Spread the love

One of my focuses to bring my success at work, and in my personal relationships with people, has been to take a look at how to build relationships better. The key focus I found in Never Eat Alone, Expanded and Updated, happens to be focus on how I interact with people to become closer to them.

It has helped me find better ways to become a happier go lucky man, it has already opened doors for my in a lot of ways. The fact that it focuses on the mentality behind being open minded and curious, has led to being more proactive, creative, and resourceful, in finding ways to connect with other people.
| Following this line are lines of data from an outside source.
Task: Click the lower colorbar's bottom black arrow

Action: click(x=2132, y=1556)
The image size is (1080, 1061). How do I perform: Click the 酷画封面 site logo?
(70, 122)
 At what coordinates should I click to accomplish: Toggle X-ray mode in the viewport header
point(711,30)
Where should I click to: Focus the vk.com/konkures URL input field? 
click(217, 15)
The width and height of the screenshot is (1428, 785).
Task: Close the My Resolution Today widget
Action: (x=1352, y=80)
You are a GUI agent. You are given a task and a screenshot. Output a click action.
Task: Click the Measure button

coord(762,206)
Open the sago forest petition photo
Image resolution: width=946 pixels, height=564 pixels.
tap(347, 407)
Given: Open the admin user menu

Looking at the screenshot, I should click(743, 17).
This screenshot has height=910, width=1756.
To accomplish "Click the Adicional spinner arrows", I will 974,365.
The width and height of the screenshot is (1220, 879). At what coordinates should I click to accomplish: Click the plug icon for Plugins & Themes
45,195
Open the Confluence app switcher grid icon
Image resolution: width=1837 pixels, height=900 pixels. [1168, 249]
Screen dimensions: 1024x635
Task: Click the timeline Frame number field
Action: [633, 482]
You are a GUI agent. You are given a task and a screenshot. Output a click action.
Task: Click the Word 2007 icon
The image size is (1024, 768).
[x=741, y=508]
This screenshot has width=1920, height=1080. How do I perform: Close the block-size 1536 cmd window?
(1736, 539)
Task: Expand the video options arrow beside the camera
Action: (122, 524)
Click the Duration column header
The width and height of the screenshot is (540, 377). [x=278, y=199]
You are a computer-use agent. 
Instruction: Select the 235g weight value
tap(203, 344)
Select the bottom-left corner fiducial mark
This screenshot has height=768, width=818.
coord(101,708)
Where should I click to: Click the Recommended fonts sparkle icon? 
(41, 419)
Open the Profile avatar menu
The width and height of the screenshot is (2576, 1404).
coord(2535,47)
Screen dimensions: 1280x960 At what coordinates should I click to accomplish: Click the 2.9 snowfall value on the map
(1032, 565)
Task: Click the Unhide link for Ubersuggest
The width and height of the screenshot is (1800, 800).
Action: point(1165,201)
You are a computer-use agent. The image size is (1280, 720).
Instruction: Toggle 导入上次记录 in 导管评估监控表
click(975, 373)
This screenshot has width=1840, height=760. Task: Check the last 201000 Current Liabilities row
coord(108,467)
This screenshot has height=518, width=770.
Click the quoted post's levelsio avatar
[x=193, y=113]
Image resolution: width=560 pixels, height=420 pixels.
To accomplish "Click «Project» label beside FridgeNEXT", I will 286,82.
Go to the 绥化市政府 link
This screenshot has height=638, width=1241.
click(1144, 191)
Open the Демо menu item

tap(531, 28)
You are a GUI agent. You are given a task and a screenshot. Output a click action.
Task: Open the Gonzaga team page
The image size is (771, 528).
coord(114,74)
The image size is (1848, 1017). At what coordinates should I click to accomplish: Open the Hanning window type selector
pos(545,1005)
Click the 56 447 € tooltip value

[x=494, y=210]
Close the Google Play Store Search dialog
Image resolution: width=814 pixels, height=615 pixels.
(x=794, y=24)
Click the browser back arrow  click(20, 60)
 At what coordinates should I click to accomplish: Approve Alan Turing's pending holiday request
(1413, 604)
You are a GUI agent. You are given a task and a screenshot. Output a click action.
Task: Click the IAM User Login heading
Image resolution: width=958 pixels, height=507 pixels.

From the proactive side it has helped me decide what questions to ask in my therapy sessions, as well as where to direct my research. One example is I realised I need to pay attention to my vocals more, and through an interactive session trying to work out what I can look for:

[…] In this context, a human might say “You can learn the habit to have a low, light-hearted, friendly tone when speaking by relaxing your throat and jaw muscles and breathing deeply from your diaphragm. […”]

One of my discussions as research

I decided I was intrigued with the broad explanation I received from my simple question. Approximately, how can I help people understand I am not intending on arguing with them. Through the long responses I was immediately intrigued with this notion as I had been attempting to stick to what I learned at my therapy sessions so far, which were the main areas focused on in the rest of the research results. This, being the first new thought, I tried it out.

The result, focusing on how I sound, I could hear the tone change immediately. Consider going from an A on a piano to an A#. The A has a dull tone compared to a slightly lighter tone from an A#. This was what I realised in an instant – my habit in conversation was to always breath using my chest primarily and so every time I talked to people it sounded like a lower, duller, tone as if it might be an argument. It became clear to me that how I always spoke to people at work it might have sounded unhappy, and argumentative, without me even realising it might not come across as a legitimate question.

Hold your hand on your chest, breath in into your stomach area holding the chest as static as you can, then talk. Listen to your tone, it helps with a lighter tone that sounds friendlier.

That being the main idea I learned from the book, the other key lessons I learned to stick to are always simple to understand:

  • Let people know when I don’t understand something immediately. It’s as easy as answering “I don’t quite understand what you mean,” or “I might not have head correctly…
  • When I need a moment to think carefully before I answer I must specify that I am thinking. Even as simple as “let me think about this,” or “let me consider it…
  • When I question things I must keep it in a lighter tone, like above, but also potentially ask it as a blatant question. Much like starting with “quick question,” or “if I may ask…

While it’s tough to bind this into my memory well, I have to read it out loud two or three times a day to succeed, this book helped me understand how to be better in communication in the office. I feel it already bringing great results for me every day. Never Eat Alone has brought a tremendously better mindset for my communication at work, and in my personal life, as a more friendly go lucky man. I’m sure it can help many people; it is most definitely worth a read or two.